Neither of them say anything.
Garcia’s gaze moves to Trinity’s right thigh, and there it is. The six centimeter laceration, edges pulled together with neat, even stitches. Healing faster than it should but still fresh and angry.
She stares at her own work, and whispers, barely audible except for Trinity’s own super hearing. “Those are mine.”
The words hang there, heavy and undeniable.
Slowly, she tugs the waistband until the scrubs are slung low on Trinity’s hips. Garcia’s eyes raise to meet hers.
“You’re Spider-Woman,” she murmurs. When Trinity just shrugs, she says it again. “You’re Spider-Woman.”
“Apparently.”
Garcia steps back and drags a hand down her face. “You swung a trauma patient into our ED.”
“Seemed efficient,” she responds, words flippant but her tone flat.
“Do you have any idea how insane that is?”
“Yes.”
“And you’re just— what— doing this every night? Every day you don’t have a shift?”
Trinity shrugs again, taking her own step back and folding her arms around her torso. “Not everyday.”
Garcia’s voice is low, frustration beginning to affect her volume and her tone, when she smarts, “That’s not better!”
Trinity hugs herself tighter, looking anywhere but at Garcia, who just stares at her for a long moment. Something shifts in her expression. Her eyes narrow slightly.
“... oh."
Trinity freezes and her eyes flicker back to the surgeon.
Garcia points a finger at her. "That's why you leave."
Trinity's stomach sinks.
Garcia's voice sharpens. "That's why you never stay."
Trinity looks away.
Garcia's laugh this time is bitter. "Wow."
Quietly, Trinity murmurs, “It’s not like that.”
Garcia turns and paces the length of the room in four steps. “Really?” she says when she turns back around.
“Yes.”
“Because from my perspective it looks exactly like that.”
Trinity sighs, looking away again.
Garcia gestures vaguely. “All those nights. ‘Early shift’. ‘Huckleberry needs me at home’. ‘Busy tomorrow’.”
Trinity winces.
Garcia shakes her head slowly. “You were out fighting crime.”
“… yes.”
Garcia presses her lips together. For a moment the room goes very quiet. Then, softer, Garcia whispers, “You could get killed.”
Trinity shrugs and Garcia’s frustration flashes even hotter than before. Her voice rises. “That’s not a response!”
Trinity finally meets her eyes. “People are getting hurt.”

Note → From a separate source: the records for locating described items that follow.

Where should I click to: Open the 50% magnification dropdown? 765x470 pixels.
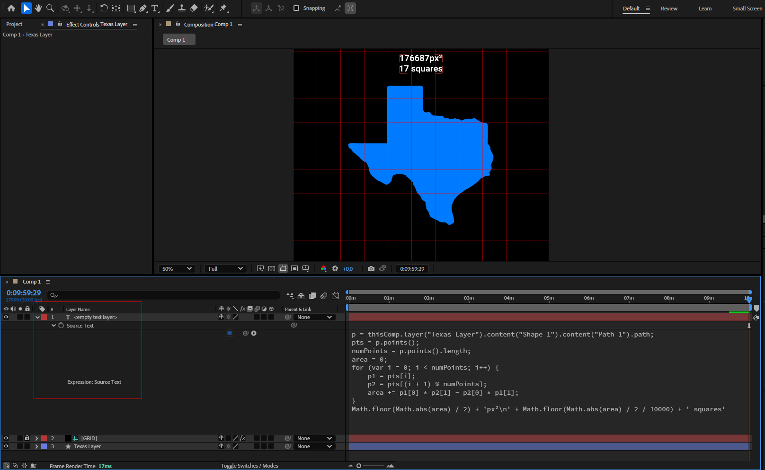177,268

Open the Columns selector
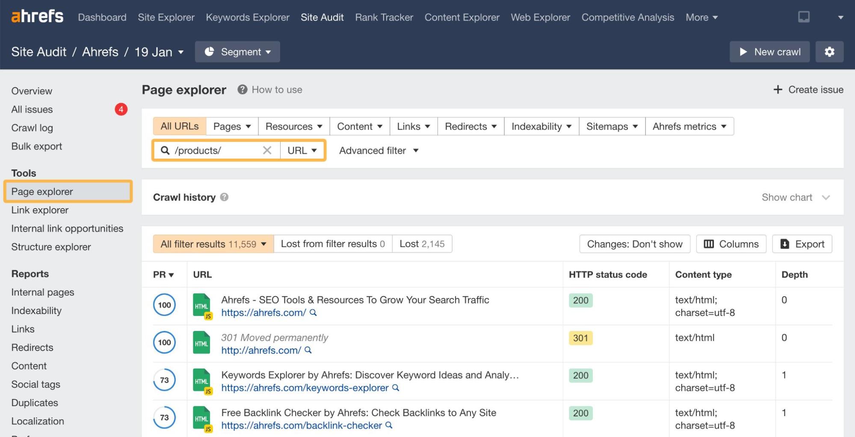pyautogui.click(x=731, y=244)
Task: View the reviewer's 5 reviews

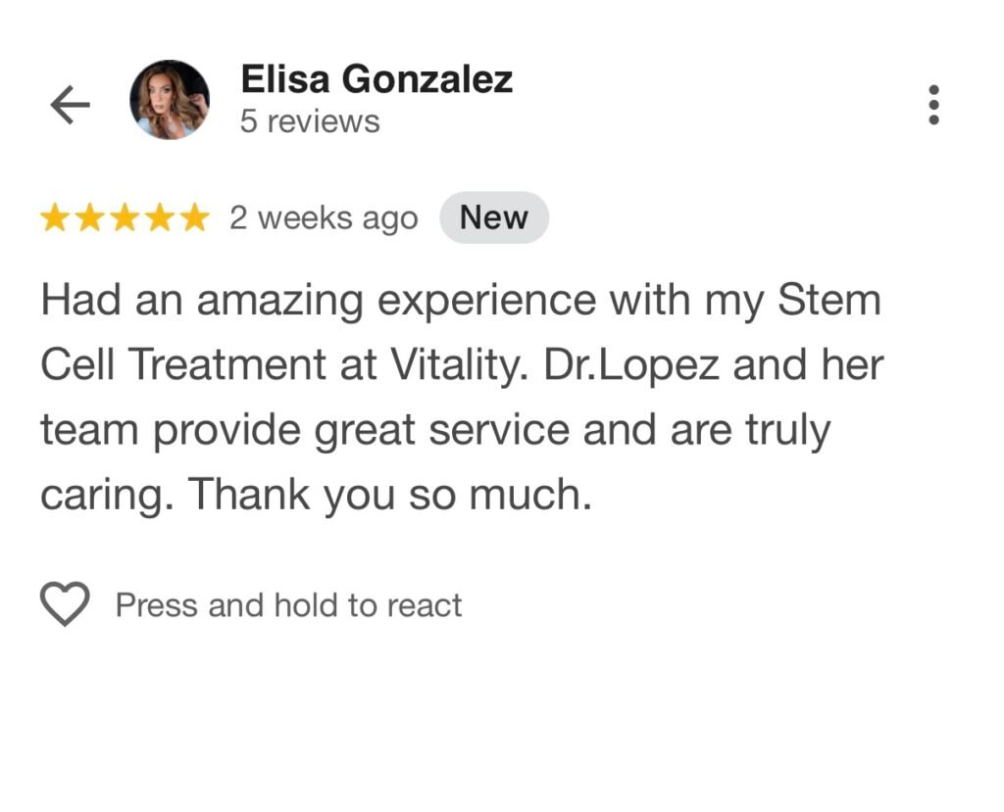Action: [310, 122]
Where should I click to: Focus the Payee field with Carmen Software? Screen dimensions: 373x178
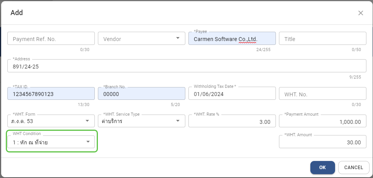pyautogui.click(x=231, y=39)
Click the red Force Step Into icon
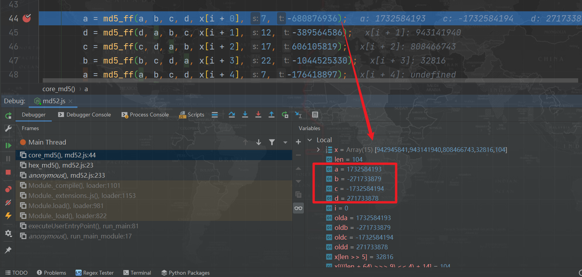Image resolution: width=582 pixels, height=277 pixels. pyautogui.click(x=258, y=115)
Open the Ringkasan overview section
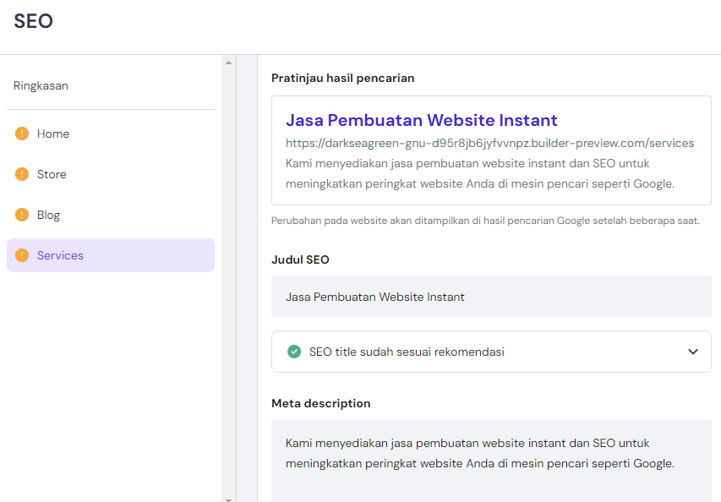Screen dimensions: 721x502 click(x=41, y=85)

“So that means you have to be the one who stops it?”
“Somebody should.”
Garcia’s jaw tightens. “You’re an EM resident.”
“Exactly.”
Garcia stares at her like she’s speaking another language. “That’s already enough!”
Trinity doesn’t argue.
Garcia paces again. “I mean Jesus, Trinity, you’re swinging around Pittsburgh in a homemade superhero suit.”
“Huckleberry made the suit.”
Garcia stops. “… Whitaker made the suit?”
Trinity nods.
Garcia groans. “Of course Whitaker made the suit.” She rubs her temples. When she looks back up, her voice is quieter. “You saved all those people.”
Trinity shifts on her feet and says nothing again.
Garcia exhales slowly. “I’m not telling anyone.”
Trinity blinks. “You’re not?”
Garcia snorts. “What’s there to tell? That my casual hookup is secretly Spider-Woman?”
Trinity winces. Garcia notices but doesn’t comment, only says quietly, “Just… try not to die.”
Trinity nods.
Garcia opens the door. “You should go home,” she says. “You look like hell.”